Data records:
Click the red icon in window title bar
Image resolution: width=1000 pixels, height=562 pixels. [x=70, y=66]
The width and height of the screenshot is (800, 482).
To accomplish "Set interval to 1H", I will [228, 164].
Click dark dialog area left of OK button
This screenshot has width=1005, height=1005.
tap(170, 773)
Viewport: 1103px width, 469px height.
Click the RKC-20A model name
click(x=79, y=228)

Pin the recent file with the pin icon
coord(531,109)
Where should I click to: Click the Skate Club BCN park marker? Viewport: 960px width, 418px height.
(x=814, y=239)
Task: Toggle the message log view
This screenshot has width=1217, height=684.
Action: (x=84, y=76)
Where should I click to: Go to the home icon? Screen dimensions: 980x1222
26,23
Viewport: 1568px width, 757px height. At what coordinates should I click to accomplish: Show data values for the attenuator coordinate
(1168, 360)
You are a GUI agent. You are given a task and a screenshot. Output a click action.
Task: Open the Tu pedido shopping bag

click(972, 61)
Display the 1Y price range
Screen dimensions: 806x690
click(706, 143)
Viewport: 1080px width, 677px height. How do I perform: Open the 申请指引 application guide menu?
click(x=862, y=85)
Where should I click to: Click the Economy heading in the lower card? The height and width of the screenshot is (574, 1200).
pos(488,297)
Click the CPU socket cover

EXERCISE DESCRIPTION
Would you output every record above exactly as it stands?

RESPONSE BOX
Click the red icon in window title bar
Image resolution: width=1000 pixels, height=562 pixels. [x=70, y=66]
The width and height of the screenshot is (800, 482).
To accomplish "Set interval to 1H", I will [228, 164].
Click dark dialog area left of OK button
This screenshot has width=1005, height=1005.
tap(170, 773)
Viewport: 1103px width, 469px height.
Click the RKC-20A model name
click(x=79, y=228)

Pin the recent file with the pin icon
coord(531,109)
Where should I click to: Click the Skate Club BCN park marker? Viewport: 960px width, 418px height.
(x=814, y=239)
Task: Toggle the message log view
This screenshot has width=1217, height=684.
Action: (x=84, y=76)
Where should I click to: Go to the home icon? Screen dimensions: 980x1222
26,23
Viewport: 1568px width, 757px height. At what coordinates should I click to accomplish: Show data values for the attenuator coordinate
(1168, 360)
You are a GUI agent. You are given a task and a screenshot. Output a click action.
Task: Open the Tu pedido shopping bag

click(972, 61)
Display the 1Y price range
Screen dimensions: 806x690
click(706, 143)
Viewport: 1080px width, 677px height. How do I perform: Open the 申请指引 application guide menu?
click(x=862, y=85)
Where should I click to: Click the Economy heading in the lower card? The height and width of the screenshot is (574, 1200).
pos(488,297)
Click the CPU socket cover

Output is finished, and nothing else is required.